I just wrote this during school.
I see you sittin' there
sittin' alone
knew what I wanted to say
but I still heald my tongue.
And I went to the ends,
to the ends of the earth
to find the words
to put in my mouth.
Chorus:
But I can't see were we are
or were we are going
but we can't turn back,
just gotta keep moving.
And the wind keeps blowing
as we're fallin' apart,
we're falling apart.
I see you sittin' there
sittin' with him.
I waited to long to say
what I wanted to say.
And now I'm all alone,
and I'm just sitting here,
sitting alone.
Thinking of you.
Now I see you laughing
almost crying.
But now you're both so quiet
like nothing need be said.
You seem so happy now,
sitting alone with him.
I should be me,
laughing with you.
Comments?
I like the meter of it, you can easily hear this as a song when you read it, and there are some really good lyrics in it too. I particularly like the chorus.

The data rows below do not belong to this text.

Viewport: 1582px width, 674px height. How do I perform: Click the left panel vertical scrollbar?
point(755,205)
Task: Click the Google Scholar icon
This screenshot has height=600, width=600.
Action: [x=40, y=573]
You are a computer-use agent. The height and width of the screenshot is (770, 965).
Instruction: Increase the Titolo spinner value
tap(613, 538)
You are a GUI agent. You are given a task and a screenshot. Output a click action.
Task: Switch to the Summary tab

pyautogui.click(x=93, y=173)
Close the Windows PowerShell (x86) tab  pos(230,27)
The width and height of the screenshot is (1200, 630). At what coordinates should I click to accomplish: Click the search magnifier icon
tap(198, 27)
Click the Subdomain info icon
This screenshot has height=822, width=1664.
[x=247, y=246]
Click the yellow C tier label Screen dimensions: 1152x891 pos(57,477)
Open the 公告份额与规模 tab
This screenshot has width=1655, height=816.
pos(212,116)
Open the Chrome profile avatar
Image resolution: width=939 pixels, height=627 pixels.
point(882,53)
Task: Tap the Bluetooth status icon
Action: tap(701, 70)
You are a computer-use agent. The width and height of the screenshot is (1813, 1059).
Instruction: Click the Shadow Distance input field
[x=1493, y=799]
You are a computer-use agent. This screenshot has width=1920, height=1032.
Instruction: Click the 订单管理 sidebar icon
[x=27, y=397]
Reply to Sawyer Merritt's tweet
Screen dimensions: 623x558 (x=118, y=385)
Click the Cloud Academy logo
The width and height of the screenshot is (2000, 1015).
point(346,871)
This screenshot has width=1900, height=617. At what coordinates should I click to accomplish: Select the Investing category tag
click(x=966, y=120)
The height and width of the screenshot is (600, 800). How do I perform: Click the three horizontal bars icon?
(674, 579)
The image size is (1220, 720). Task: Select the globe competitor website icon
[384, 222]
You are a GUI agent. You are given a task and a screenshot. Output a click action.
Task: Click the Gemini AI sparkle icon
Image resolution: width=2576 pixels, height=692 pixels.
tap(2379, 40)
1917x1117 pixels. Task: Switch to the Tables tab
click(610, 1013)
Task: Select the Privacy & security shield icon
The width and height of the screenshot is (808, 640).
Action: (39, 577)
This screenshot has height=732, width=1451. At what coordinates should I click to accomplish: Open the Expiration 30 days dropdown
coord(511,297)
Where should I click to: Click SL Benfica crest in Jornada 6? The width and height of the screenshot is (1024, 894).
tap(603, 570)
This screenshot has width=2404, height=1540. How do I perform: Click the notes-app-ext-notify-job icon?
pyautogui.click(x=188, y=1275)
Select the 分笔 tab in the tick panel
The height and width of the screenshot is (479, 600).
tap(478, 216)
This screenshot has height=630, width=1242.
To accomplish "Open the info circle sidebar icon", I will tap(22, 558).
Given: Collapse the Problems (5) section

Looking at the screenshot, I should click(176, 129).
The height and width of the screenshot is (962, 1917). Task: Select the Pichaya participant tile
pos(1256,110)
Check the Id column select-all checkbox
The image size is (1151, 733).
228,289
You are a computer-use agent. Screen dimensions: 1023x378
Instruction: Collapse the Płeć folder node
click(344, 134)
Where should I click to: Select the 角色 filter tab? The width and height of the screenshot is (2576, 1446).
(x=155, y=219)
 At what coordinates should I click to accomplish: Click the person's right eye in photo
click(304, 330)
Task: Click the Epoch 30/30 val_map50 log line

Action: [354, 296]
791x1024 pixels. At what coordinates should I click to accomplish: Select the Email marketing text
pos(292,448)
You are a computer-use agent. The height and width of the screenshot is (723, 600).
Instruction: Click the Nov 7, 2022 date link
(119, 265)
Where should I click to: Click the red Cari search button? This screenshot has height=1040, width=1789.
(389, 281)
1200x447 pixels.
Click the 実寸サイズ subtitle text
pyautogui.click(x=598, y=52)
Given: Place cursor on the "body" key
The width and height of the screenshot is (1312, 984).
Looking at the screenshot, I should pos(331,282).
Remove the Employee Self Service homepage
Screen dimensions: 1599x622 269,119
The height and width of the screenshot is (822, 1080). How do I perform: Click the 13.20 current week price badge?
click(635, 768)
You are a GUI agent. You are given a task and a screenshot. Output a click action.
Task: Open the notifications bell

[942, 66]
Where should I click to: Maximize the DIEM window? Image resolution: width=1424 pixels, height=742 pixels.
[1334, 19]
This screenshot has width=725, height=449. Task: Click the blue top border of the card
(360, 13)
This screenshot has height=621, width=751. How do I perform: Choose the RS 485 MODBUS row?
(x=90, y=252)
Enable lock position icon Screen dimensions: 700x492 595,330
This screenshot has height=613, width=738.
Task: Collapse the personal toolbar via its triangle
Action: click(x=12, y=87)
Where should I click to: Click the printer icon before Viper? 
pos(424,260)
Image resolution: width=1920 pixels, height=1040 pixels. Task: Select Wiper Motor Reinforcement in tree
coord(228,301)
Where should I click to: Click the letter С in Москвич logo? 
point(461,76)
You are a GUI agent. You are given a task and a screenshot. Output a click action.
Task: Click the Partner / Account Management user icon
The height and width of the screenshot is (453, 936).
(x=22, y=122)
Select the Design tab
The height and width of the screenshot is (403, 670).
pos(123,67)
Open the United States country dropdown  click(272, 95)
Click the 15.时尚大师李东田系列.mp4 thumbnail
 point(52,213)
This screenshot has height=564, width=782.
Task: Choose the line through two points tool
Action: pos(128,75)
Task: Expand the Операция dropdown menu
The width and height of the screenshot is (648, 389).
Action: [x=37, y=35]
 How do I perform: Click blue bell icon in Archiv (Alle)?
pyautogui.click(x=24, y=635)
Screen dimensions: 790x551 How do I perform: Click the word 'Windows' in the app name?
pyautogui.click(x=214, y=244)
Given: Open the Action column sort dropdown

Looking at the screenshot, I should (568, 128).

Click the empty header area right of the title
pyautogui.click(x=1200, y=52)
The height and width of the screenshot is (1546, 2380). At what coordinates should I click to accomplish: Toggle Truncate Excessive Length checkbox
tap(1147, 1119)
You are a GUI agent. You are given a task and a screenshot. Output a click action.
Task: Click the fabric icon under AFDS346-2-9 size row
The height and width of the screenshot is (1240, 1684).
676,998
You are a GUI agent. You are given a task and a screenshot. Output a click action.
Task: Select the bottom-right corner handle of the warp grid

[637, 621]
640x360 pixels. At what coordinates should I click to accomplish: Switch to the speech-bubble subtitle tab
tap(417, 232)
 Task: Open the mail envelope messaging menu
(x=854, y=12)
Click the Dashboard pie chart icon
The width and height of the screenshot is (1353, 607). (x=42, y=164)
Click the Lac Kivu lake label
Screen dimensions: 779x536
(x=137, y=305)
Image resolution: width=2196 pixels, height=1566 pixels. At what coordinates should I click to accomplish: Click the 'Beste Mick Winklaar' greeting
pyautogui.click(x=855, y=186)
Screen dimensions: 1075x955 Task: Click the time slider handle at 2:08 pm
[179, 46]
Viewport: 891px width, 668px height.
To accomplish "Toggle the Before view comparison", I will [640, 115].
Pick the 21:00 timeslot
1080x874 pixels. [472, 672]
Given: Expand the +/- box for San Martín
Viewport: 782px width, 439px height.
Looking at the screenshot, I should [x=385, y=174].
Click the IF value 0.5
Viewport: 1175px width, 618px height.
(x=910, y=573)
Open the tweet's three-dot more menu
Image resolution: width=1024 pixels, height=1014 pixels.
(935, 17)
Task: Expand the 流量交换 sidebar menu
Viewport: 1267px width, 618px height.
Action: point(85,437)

But reading through what you say , you seem to contradict yourself a bit - not sure if this isintentional or not. E.g. in the first verse it sounds like you don't know/aren't in a relationship with this girl. But the chorus sounds more like you're in an ending-relationship with her. Later on also, when you mention her being happy now and how it should be you sitting with her - that reinforces the notion that you were once in a relationship with her. I think you could tighten up the message of the song, and make it a little clearer how well you know the girl. But, depending on the music you use to accompany this, that might not be necessary, its just a thought.
Glad to see you did something productive in school today. :wink:
And I'm loking forward to hearing/reading more of your work - welcome to GN! :D
That's actually intentional. This song is meant to be a two part song for my band's demo. Kind of like A.F.I.'s leaving son pt. 1/2.